[PROVIDED DATA — start]
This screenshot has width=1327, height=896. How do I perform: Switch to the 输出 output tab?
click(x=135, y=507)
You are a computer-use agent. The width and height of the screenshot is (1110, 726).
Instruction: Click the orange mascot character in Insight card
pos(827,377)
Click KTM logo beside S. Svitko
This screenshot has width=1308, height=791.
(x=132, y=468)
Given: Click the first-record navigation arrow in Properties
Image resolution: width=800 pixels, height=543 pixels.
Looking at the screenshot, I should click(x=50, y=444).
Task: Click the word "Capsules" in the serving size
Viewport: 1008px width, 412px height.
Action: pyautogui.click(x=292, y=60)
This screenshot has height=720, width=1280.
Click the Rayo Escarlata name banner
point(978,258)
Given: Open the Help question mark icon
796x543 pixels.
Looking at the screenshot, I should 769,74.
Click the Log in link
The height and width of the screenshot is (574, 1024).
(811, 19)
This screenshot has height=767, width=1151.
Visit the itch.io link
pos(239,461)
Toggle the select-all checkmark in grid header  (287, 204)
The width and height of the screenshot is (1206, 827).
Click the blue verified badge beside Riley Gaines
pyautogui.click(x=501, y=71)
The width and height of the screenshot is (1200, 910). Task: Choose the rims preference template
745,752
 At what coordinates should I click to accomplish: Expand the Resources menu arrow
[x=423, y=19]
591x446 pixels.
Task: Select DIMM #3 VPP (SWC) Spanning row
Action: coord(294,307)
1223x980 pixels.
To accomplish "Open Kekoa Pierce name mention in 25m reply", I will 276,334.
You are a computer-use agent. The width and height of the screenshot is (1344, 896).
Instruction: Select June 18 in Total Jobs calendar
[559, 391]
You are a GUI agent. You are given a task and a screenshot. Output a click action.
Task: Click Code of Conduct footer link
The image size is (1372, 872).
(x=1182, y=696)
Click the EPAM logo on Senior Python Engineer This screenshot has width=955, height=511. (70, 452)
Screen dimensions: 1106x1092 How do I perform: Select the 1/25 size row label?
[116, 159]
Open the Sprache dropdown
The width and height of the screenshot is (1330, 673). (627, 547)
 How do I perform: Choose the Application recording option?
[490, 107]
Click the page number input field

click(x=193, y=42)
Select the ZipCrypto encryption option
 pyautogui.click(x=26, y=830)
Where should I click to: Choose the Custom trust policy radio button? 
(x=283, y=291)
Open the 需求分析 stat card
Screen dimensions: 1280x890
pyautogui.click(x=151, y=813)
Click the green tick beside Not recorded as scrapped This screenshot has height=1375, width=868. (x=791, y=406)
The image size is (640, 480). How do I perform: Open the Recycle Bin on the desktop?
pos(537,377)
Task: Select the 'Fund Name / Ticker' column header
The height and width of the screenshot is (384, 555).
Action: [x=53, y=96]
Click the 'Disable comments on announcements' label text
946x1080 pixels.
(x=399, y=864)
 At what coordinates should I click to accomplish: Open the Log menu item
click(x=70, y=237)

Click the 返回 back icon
[PROVIDED DATA — finish]
→ **WORK ITEM**
Beginning with the line that contains "Task: Select the", repeat every line through the end of the records and nothing more.

→ **EXERCISE ANSWER**
Task: Select the 'Fund Name / Ticker' column header
The height and width of the screenshot is (384, 555).
Action: [x=53, y=96]
Click the 'Disable comments on announcements' label text
946x1080 pixels.
(x=399, y=864)
 At what coordinates should I click to accomplish: Open the Log menu item
click(x=70, y=237)

Click the 返回 back icon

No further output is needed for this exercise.